begin Passage provided

Photo by Pfc. Erick Galera

U.S. Marines, British Army conclude Exercise Phoenix Odyssey II

11 Nov 2015 | Lance Cpl. Erick Galera II Marine Expeditionary Force

U.S. Marines with 2nd Intelligence Battalion and British soldiers concluded an intelligence exercise between the two nations Nov. 6, 2015.

Bringing both forces together for the second consecutive year, Exercise Phoenix Odyssey II was designed to build on joint intelligence operations and further develop the relationships started in 2014.

“The first iteration was more about sharing what technology we had and what techniques, tactics and procedures we brought to the table,” said Marine 1st Lt. Joseph Ryan, a signals intelligence officer with 2nd Intelligence Battalion. “This exercise was more about working in tandem for a potential real world scenario.”

“During Phoenix Odyssey I, we didn’t meet our American counterparts until later in the exercise, which didn’t give us enough time to know who we were working with at a social level,” said British Army Cpl. Robert Heeges, an intelligence analyst participating in EPO II. “This time we were integrated from day one, and I think that had the biggest impact on allowing us to work more closely together.”

The two-week exercise enabled the forces to continue fine-tuning the processes vital for possible contingencies.

“We tried to find some middle ground on determining what kind of intelligence both the British and the U.S. Marines could find that was comprehensive and both sides could understand,” said Ryan.

end Passage provided
begin Data section

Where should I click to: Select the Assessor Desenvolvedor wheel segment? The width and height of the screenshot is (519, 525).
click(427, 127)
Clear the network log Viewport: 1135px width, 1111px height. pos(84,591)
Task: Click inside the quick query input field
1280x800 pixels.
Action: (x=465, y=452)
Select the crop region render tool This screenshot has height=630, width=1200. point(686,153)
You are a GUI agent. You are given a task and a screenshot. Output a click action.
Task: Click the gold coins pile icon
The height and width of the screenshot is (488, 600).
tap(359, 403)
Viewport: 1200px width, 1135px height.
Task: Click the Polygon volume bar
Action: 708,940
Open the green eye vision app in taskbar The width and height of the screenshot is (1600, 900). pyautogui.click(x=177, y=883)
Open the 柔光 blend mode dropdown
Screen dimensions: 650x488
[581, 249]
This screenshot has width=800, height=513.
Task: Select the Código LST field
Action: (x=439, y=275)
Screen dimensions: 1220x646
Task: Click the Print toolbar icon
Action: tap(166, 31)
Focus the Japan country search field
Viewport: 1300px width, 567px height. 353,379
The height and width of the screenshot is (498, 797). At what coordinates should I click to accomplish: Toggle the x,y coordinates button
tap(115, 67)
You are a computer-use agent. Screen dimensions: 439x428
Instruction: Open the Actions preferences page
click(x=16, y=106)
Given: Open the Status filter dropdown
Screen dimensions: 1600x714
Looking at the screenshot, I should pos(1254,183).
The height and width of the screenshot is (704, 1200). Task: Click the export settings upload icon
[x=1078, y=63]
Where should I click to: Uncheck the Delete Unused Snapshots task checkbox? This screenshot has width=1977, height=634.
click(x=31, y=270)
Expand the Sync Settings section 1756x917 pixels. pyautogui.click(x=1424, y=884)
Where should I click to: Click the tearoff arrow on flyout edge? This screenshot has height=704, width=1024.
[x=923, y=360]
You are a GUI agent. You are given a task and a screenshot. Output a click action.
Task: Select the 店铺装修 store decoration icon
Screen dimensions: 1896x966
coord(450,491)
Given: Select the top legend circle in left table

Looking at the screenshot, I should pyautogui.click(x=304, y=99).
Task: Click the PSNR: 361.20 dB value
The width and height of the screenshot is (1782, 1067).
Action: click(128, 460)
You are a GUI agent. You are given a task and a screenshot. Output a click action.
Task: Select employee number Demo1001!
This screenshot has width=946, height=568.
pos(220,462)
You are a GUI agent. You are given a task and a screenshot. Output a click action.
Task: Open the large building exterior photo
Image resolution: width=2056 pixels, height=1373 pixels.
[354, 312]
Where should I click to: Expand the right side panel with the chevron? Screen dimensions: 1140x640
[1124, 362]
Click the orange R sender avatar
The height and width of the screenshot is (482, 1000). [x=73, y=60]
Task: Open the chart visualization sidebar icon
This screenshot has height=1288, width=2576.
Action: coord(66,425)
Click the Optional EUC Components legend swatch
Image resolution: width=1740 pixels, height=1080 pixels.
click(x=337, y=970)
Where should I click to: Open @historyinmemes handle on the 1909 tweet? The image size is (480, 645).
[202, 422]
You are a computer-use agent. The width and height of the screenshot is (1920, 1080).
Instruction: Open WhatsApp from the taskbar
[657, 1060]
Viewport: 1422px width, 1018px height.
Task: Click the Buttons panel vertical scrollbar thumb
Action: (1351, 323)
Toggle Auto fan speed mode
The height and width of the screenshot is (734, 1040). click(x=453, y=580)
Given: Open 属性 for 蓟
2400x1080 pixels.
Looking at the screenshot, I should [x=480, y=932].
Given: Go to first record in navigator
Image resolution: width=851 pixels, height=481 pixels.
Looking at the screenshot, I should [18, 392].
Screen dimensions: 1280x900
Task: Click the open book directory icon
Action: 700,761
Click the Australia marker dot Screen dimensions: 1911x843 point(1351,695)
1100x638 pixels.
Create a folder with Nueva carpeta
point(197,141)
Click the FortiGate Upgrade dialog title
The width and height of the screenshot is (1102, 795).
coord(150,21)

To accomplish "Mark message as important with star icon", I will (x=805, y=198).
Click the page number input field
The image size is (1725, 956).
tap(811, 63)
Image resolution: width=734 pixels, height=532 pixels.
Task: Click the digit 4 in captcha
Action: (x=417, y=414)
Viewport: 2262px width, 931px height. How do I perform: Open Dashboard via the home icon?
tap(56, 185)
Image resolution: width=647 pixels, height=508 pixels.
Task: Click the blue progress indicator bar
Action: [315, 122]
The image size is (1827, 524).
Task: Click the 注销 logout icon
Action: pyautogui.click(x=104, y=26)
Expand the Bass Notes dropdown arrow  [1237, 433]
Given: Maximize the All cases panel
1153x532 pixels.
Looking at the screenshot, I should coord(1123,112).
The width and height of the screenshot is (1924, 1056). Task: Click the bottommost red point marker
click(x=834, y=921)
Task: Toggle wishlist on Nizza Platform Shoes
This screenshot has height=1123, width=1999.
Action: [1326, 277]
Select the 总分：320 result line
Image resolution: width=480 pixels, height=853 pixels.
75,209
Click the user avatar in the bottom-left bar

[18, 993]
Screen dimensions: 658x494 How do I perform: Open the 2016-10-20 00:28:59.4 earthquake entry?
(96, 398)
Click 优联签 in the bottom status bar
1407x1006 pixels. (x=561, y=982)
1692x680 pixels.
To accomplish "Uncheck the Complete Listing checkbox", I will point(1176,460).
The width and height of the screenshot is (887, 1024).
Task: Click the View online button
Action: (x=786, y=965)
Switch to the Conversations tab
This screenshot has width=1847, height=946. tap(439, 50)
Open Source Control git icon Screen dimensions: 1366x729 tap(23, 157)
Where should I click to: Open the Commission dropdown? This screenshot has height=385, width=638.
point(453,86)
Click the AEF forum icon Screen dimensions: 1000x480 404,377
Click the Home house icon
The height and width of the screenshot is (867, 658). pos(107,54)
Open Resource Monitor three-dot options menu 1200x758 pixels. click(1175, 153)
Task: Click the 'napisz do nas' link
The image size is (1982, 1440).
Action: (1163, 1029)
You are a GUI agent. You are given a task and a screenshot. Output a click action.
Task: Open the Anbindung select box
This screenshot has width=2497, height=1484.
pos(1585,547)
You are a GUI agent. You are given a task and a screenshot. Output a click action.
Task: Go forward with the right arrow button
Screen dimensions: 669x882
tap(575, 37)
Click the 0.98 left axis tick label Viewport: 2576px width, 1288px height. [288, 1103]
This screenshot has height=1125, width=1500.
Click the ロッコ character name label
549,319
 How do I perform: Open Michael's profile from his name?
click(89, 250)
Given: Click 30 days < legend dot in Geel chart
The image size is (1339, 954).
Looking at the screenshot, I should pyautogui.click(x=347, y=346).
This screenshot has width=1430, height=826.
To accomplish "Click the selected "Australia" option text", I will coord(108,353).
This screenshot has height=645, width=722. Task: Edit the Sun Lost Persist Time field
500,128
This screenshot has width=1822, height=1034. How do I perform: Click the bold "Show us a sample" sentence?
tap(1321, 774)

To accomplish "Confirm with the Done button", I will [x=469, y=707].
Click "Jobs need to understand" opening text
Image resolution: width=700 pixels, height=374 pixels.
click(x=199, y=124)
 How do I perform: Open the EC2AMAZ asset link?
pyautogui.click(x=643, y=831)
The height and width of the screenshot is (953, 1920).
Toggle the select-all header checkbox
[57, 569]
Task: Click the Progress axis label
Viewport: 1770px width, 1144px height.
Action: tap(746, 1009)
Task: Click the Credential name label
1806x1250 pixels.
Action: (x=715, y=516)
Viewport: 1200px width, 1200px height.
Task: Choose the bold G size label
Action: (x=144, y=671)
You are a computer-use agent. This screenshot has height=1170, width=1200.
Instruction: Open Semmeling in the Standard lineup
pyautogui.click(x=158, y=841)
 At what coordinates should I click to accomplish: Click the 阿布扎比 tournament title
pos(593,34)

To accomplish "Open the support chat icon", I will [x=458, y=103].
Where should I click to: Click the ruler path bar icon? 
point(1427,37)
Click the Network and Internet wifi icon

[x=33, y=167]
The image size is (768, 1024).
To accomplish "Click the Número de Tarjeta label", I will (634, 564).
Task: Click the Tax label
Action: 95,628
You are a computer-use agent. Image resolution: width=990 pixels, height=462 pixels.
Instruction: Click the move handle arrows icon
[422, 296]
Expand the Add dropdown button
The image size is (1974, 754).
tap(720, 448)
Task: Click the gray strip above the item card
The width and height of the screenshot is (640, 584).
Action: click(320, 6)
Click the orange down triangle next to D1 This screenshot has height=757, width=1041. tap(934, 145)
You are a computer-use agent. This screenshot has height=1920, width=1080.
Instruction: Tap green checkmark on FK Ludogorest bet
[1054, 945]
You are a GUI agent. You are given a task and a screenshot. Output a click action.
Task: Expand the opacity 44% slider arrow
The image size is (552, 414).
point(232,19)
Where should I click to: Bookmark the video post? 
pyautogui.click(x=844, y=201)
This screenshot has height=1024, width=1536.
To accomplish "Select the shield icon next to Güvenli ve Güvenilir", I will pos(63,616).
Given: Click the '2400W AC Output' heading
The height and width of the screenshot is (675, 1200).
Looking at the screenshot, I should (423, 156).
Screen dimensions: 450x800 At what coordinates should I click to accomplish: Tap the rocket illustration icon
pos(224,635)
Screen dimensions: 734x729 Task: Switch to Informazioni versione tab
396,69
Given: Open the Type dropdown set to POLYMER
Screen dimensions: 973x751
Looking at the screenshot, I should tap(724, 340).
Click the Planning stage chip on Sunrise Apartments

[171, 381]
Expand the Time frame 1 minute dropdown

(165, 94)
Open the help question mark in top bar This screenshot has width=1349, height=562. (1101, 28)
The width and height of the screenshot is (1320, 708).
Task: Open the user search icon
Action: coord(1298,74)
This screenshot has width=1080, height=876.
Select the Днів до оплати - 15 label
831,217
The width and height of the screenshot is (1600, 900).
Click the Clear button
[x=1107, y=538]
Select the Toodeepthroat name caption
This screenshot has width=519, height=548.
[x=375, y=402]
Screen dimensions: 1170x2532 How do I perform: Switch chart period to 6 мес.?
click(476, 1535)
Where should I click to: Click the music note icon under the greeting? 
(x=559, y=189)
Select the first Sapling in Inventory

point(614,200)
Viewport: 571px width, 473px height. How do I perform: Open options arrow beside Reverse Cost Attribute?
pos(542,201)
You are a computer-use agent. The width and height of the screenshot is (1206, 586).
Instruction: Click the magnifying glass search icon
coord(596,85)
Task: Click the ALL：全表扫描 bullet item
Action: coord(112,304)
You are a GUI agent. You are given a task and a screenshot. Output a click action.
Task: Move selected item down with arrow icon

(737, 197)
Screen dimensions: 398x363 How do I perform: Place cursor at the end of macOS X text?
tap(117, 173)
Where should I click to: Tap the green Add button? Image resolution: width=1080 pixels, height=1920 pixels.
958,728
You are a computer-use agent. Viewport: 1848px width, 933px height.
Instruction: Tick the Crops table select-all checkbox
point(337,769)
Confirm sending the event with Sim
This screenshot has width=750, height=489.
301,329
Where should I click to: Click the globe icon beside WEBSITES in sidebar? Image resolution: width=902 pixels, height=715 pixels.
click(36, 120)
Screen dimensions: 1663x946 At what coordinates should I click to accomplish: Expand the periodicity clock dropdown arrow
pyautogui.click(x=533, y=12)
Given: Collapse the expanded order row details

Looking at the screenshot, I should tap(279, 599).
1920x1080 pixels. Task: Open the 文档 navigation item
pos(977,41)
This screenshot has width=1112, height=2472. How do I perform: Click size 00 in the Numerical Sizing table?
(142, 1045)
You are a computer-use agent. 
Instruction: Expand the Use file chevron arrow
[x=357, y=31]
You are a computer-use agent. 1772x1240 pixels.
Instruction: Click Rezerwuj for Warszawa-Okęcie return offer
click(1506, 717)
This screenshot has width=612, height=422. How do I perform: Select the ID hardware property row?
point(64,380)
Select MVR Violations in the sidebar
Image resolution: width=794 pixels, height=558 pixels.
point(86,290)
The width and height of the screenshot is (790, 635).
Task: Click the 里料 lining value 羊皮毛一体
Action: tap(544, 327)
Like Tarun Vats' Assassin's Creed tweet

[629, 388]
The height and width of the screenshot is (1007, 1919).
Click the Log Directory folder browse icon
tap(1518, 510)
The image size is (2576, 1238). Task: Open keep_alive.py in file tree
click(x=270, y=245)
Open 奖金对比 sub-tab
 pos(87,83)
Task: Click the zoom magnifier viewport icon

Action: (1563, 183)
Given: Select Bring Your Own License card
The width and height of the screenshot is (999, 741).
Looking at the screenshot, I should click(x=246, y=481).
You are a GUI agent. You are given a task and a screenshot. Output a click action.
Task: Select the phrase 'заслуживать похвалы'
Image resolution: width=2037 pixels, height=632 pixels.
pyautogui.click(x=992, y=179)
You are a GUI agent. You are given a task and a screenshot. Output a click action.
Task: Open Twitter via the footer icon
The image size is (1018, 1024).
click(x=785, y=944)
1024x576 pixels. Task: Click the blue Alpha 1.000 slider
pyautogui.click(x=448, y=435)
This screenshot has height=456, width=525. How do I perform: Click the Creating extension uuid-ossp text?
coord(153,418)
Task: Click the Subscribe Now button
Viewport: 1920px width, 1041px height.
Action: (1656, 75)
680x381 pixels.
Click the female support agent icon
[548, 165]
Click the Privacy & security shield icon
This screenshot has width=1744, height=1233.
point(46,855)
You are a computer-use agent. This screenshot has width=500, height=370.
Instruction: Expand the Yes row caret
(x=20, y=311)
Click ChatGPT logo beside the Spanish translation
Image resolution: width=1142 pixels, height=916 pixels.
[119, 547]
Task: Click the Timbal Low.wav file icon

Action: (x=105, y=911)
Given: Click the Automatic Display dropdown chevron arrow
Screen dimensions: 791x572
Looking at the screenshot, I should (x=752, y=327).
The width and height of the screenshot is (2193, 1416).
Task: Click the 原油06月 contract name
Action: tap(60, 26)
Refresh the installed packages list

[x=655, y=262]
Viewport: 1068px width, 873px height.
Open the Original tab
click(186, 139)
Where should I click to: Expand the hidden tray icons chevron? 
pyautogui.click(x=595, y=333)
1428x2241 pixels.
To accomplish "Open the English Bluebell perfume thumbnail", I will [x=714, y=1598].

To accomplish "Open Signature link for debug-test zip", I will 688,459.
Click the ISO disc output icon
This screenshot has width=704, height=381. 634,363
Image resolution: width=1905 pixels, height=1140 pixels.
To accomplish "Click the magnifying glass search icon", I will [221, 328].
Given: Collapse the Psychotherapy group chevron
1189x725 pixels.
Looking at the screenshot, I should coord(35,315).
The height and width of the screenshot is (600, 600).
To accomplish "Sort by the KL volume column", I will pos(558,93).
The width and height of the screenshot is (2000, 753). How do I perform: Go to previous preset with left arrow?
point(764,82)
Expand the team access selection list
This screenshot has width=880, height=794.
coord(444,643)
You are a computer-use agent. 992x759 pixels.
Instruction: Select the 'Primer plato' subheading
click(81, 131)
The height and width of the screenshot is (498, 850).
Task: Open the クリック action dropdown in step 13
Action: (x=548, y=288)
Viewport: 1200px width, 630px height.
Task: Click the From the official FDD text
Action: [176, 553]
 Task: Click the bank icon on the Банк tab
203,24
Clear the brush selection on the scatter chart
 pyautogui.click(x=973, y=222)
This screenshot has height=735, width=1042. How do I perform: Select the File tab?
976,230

end Data section

Goal 1 = List every date that appears in the article on Exercise Phoenix Odyssey II, including years given on their own.
Goal 2 = Resume the article on Exercise Phoenix Odyssey II, starting after its final sentence.
The rows are separate material and are not part of the article.

Final result 1 = 11 Nov 2015; Nov. 6, 2015; 2014

Final result 2 =
Both forces have worked together in theater before, and as dangerous scenarios develop throughout the world, EPO II provided a unique opportunity to learn, understand and practice common tactics, techniques and procedures to ultimately reach the same goal.

“Our countries have a long history of working together,” said Heeges. ”Although we have standardized practices, there are still some differences in the ways we work, and this kind of exercise gives us an excellent opportunity to outline those differences and get accustomed to how we work.”

Hoping to build from a successful exercise, both forces are looking forward to enhance the experience and involve more elements into it, said Ryan.

“The intent is for EPO to continue to grow while incorporating other intelligence apparatuses within II Marine Expeditionary Force as well as some of the active duty British Armed Forces,” said Ryan.